Goal of the exercise: Could you restate word for word every line of the records below, from the first one to the one holding "678x501 pixels."?

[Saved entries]
━━━━━━

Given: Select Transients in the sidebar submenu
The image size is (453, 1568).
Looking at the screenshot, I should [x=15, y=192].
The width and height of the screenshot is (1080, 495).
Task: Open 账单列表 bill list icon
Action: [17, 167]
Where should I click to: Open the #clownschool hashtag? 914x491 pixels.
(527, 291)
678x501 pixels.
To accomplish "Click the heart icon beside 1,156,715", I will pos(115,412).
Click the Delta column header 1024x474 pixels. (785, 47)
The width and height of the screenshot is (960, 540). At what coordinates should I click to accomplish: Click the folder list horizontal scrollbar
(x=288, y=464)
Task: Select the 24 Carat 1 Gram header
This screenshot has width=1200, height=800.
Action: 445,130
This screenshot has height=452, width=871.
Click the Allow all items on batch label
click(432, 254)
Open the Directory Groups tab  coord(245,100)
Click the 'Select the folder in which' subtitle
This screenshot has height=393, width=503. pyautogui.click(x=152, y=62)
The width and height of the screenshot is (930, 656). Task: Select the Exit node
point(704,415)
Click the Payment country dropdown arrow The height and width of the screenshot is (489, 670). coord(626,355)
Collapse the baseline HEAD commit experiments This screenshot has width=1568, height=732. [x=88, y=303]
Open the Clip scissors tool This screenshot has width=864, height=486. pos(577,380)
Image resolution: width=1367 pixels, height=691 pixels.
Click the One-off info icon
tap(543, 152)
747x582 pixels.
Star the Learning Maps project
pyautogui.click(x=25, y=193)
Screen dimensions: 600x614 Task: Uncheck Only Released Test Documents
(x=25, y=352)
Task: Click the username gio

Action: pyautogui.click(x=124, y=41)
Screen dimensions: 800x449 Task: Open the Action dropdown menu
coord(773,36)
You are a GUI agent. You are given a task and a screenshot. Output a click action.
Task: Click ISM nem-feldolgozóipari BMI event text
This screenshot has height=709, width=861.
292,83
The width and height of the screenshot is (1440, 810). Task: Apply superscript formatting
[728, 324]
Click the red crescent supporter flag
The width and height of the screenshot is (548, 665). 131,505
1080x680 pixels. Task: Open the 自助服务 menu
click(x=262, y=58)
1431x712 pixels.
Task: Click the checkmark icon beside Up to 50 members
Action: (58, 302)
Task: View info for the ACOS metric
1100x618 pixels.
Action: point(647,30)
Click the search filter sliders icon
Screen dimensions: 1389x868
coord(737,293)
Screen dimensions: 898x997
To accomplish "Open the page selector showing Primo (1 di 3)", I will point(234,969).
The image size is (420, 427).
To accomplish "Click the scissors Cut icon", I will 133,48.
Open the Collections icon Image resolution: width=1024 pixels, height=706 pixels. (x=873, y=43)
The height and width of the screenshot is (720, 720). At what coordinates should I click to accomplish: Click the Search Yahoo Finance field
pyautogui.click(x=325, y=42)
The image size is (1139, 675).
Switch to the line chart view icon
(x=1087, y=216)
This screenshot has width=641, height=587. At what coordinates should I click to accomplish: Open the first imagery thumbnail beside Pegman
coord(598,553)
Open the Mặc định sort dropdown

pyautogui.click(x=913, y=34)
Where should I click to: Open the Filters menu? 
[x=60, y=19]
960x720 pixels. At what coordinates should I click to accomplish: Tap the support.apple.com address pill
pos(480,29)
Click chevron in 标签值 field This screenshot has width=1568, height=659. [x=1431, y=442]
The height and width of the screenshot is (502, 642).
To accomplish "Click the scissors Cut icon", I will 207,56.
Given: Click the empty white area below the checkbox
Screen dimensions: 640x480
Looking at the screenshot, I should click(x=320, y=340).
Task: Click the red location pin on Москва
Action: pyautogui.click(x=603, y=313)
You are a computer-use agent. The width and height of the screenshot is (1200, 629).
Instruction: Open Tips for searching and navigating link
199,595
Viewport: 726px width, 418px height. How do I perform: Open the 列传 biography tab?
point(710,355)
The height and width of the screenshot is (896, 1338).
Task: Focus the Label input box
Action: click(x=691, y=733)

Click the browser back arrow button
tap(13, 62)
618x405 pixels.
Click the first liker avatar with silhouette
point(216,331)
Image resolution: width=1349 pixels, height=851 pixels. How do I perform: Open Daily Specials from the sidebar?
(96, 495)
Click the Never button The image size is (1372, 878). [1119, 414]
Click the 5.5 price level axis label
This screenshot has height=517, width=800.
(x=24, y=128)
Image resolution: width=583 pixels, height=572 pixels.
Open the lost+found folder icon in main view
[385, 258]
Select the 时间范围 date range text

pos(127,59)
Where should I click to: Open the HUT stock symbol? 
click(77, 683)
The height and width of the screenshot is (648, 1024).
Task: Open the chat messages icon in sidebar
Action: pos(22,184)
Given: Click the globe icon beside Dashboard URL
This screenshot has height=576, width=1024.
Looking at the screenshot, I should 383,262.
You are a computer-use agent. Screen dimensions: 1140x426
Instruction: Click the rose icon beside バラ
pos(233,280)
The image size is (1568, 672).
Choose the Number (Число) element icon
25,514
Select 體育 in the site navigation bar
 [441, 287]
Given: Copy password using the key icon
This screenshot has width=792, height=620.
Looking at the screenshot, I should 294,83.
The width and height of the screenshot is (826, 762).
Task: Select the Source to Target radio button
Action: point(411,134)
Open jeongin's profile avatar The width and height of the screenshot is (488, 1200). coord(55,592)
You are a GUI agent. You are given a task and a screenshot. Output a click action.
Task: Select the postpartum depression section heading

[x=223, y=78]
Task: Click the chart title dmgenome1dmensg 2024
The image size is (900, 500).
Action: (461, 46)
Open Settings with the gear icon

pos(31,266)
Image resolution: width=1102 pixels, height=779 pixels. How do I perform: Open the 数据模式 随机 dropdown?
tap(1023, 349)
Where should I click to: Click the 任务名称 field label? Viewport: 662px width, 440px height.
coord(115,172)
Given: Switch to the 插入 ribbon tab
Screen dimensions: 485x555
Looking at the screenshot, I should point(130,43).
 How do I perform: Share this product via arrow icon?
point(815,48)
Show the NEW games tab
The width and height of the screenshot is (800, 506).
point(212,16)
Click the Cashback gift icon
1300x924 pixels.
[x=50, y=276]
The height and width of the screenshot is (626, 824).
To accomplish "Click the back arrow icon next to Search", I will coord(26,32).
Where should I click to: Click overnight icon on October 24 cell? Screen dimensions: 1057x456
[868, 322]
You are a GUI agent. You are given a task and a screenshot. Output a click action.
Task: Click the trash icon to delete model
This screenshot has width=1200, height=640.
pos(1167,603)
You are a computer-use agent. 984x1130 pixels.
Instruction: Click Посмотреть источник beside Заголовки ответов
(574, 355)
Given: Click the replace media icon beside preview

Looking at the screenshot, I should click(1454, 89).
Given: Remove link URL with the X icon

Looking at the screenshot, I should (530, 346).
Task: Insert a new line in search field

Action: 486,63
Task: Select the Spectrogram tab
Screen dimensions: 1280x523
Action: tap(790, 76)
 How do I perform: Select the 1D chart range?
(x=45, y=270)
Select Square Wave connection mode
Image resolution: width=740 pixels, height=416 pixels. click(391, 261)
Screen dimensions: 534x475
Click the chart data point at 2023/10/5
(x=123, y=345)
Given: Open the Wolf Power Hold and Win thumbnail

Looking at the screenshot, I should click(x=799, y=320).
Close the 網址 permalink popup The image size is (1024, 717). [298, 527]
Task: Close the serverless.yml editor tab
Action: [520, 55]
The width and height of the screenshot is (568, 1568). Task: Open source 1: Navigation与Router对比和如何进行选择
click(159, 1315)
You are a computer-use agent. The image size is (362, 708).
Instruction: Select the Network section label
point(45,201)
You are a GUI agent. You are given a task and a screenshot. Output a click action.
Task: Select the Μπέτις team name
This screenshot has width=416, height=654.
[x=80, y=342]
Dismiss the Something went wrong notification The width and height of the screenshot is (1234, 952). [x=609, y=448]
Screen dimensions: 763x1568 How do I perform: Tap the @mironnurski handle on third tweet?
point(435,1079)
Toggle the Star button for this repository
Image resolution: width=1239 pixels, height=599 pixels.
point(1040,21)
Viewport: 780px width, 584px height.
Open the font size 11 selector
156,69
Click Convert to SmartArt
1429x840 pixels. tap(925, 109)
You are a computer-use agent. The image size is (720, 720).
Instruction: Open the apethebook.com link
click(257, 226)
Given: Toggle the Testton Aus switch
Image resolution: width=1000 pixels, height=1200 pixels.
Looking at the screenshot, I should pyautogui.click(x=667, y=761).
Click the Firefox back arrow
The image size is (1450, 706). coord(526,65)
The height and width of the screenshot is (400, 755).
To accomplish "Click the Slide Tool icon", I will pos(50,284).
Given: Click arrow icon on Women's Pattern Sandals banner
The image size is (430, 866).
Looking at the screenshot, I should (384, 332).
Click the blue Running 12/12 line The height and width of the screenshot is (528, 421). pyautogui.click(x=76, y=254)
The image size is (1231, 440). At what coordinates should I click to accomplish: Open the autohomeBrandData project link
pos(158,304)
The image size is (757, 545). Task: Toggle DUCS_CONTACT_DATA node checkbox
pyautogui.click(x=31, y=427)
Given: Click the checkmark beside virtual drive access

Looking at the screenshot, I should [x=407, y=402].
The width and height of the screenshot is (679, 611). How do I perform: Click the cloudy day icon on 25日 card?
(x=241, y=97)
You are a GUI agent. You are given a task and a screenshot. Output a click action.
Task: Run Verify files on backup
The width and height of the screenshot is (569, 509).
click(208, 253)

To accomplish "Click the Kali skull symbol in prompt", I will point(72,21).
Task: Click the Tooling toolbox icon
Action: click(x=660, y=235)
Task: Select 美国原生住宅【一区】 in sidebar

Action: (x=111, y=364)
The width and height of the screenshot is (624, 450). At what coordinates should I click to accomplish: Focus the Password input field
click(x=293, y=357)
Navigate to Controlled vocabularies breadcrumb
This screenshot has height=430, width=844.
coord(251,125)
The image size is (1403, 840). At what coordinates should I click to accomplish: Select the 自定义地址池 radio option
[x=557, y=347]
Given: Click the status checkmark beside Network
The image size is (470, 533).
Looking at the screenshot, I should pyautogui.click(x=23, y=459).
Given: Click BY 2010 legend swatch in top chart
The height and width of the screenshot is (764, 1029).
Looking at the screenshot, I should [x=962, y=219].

━━━━━━

Response box:
Given: Select Transients in the sidebar submenu
The image size is (453, 1568).
Looking at the screenshot, I should [x=15, y=192].
The width and height of the screenshot is (1080, 495).
Task: Open 账单列表 bill list icon
Action: [17, 167]
Where should I click to: Open the #clownschool hashtag? 914x491 pixels.
(527, 291)
678x501 pixels.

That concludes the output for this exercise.